Jeff Koons, Gerhard Richter, and David Hockney are household names with prices to match. The artist Vija Celmins commands similar prices from a lofty collector base; Henry Kravis, J. Tomilson Hill, and Mitchell and Emily Rales own work by Celmins, as do corporate collections such as those of JPMorgan Chase & Co. and the Cartier Foundation. But in contrast with her peers, you might see her name and ask, “Who?”
“I’m not speaking in any kind of pejorative way, but I’ve always thought of Vija as a niche artist,” says Laurence Shopmaker, co-founder of Senior & Shopmaker Gallery in New York, which will exhibit a group of Celmins’s prints from Sept. 12 to Nov. 2.
That might change after the Met Breuer opens its fall season on Sept. 24 with a 120-object retrospective of her work, the first in more than 25 years. The show, which features many of Celmins’s hyperrealistic drawings, was initially on view in San Francisco and Toronto, where it was met with uniformly positive acclaim. (“Why is this genius artist only now getting a show worthy of her art?” gushed the Washington Post.) Its reception in New York is expected to be similarly rapturous.

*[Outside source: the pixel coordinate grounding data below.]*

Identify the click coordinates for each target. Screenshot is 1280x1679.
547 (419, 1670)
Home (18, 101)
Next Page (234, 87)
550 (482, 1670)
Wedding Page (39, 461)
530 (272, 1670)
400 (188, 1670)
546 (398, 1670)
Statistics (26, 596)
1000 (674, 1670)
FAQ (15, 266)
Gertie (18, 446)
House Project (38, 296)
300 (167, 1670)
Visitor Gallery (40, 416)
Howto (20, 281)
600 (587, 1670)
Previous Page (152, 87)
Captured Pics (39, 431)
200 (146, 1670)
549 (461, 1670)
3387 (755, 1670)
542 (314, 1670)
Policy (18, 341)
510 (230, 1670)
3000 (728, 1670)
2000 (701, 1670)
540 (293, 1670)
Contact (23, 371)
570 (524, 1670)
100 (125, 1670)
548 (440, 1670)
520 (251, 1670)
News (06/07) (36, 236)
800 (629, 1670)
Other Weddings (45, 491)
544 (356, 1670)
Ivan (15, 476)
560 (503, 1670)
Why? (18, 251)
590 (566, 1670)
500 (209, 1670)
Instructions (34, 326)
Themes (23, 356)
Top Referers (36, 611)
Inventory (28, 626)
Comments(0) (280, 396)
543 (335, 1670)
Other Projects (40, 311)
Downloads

“She’s always been recognized as a fantastic artist,” says Met curator Ian Alteveer, “someone curators and critics and artists and a certain group of collectors have loved.” Her paintings sell for upwards of $5 million and drawings for about $1 million, placing Celmins, who’s now 80, at the very top of the contemporary art world and the top of the art market generally. In November one of her drawings, Untitled (Long Ocean #5), from 1972 will come to auction at Christie’s, carrying a high estimate of $2 million.